OUTPUT_VCF="HG002_HiFi_35x_2_GRCh38_PEPPER_Margin_DeepVariant.chr20.vcf.gz"
# Set the number of CPUs to use
THREADS="64"
# Set up output directory
OUTPUT_DIR="${BASE}/output"
## Create local directory structure
mkdir -p "${OUTPUT_DIR}"
mkdir -p "${INPUT_DIR}"
# Download the data to input directory
wget -P ${INPUT_DIR} https://downloads.pacbcloud.com/public/dataset/HG003/deepvariant-case-study/HG003.GRCh38.chr20.pFDA_truthv2.bam
wget -P ${INPUT_DIR} https://downloads.pacbcloud.com/public/dataset/HG003/deepvariant-case-study/HG003.GRCh38.chr20.pFDA_truthv2.bam.bai
wget -P ${INPUT_DIR} https://storage.googleapis.com/pepper-deepvariant-public/usecase_data/GRCh38_no_alt.chr20.fa
wget -P ${INPUT_DIR} https://storage.googleapis.com/pepper-deepvariant-public/usecase_data/GRCh38_no_alt.chr20.fa.fai
## Pull the docker image to sigularity
singularity pull docker://kishwars/pepper_deepvariant:r0.8
# Run PEPPER-Margin-DeepVariant
singularity exec --bind /usr/lib/locale/ \
pepper_deepvariant_r0.8.sif \
run_pepper_margin_deepvariant call_variant \
-b "${INPUT_DIR}/${BAM}" \
-f "${INPUT_DIR}/${REF}" \
-o "${OUTPUT_DIR}" \
-p "${OUTPUT_PREFIX}" \
-t "${THREADS}" \
--hifi
You can evaluate the variants using hap.py
.
Download benchmarking data:
# Set up input data
TRUTH_VCF="HG003_GRCh38_1_22_v4.2.1_benchmark.vcf.gz"

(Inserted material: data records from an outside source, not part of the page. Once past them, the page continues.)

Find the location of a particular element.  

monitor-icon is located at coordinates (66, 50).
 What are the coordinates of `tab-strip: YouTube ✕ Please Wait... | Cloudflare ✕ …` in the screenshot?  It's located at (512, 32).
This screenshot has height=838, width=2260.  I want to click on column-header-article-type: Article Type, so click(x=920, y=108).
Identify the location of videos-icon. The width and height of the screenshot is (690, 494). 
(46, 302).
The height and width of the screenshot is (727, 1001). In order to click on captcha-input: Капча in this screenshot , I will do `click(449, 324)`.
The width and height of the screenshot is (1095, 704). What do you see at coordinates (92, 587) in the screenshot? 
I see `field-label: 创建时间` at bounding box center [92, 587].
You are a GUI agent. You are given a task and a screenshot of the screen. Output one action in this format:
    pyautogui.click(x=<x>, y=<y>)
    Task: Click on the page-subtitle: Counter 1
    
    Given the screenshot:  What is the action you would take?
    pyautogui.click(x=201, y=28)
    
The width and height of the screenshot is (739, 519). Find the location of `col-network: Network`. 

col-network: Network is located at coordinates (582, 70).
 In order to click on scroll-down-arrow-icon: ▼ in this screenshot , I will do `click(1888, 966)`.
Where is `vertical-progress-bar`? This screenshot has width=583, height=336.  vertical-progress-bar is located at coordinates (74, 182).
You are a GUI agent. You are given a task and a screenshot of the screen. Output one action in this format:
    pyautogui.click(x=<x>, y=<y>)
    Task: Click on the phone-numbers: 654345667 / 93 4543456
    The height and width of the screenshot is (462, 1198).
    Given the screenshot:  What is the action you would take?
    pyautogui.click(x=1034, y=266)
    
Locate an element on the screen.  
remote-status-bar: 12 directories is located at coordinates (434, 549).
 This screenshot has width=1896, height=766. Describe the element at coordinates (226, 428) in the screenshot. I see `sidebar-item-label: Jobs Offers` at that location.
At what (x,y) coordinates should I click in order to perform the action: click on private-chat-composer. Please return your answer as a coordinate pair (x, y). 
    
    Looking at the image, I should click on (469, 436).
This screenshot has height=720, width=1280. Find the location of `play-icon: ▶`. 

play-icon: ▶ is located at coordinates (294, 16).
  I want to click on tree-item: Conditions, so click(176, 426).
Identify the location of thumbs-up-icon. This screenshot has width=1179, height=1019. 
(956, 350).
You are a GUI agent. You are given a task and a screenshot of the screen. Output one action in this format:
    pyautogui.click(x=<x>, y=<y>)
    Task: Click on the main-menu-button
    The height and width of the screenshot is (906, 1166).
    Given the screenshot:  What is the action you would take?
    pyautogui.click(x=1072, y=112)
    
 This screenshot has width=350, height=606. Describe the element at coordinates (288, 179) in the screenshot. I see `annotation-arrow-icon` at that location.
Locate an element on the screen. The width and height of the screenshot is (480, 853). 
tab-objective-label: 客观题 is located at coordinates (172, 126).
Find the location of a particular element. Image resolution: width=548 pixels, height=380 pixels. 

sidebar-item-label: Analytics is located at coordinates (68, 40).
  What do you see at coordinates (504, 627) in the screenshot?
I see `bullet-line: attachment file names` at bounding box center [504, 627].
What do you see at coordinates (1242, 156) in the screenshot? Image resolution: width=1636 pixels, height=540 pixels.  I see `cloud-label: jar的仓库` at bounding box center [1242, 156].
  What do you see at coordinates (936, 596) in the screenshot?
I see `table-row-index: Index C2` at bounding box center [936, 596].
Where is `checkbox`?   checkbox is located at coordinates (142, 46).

TRUTH_BED="HG003_GRCh38_1_22_v4.2.1_benchmark_noinconsistent.bed"
# Download truth VCFs
wget -P ${INPUT_DIR} ftp://ftp-trace.ncbi.nlm.nih.gov/giab/ftp/release/AshkenazimTrio/HG003_NA24149_father/NISTv4.2.1/GRCh38/HG003_GRCh38_1_22_v4.2.1_benchmark_noinconsistent.bed
wget -P ${INPUT_DIR} ftp://ftp-trace.ncbi.nlm.nih.gov/giab/ftp/release/AshkenazimTrio/HG003_NA24149_father/NISTv4.2.1/GRCh38/HG003_GRCh38_1_22_v4.2.1_benchmark.vcf.gz
wget -P ${INPUT_DIR} ftp://ftp-trace.ncbi.nlm.nih.gov/giab/ftp/release/AshkenazimTrio/HG003_NA24149_father/NISTv4.2.1/GRCh38/HG003_GRCh38_1_22_v4.2.1_benchmark.vcf.gz.tbi
Run hap.py:
# Pull the docker image
singularity pull docker://jmcdani20/hap.py:v0.3.12
# The pull command creates hap.py_v0.3.12.sif file locally.
# Run hap.py
singularity exec --bind /usr/lib/locale/ \
hap.py_v0.3.12.sif \
/opt/hap.py/bin/hap.py \
${INPUT_DIR}/${TRUTH_VCF} \
${OUTPUT_DIR}/${OUTPUT_VCF} \
-f "${INPUT_DIR}/${TRUTH_BED}" \
-r "${INPUT_DIR}/${REF}" \
-o "${OUTPUT_DIR}/happy.output" \
--pass-only \
-l chr20 \
--engine=vcfeval \
--threads="${THREADS}"
Expected output:
Type | Truth total |
True positives |
False negatives |
False positives |
Recall | Precision | F1-Score |
---|---|---|---|---|---|---|---|
INDEL | 10628 | 10558 | 64 | 75 | 0.993978 | 0.993233 | 0.993605 |
SNP | 70166 | 70137 | 26 | 15 | 0.999629 | 0.999786 | 0.999708 |
This pipeline is developed in a collaboration between UCSC genomics institute and the genomics team at Google health.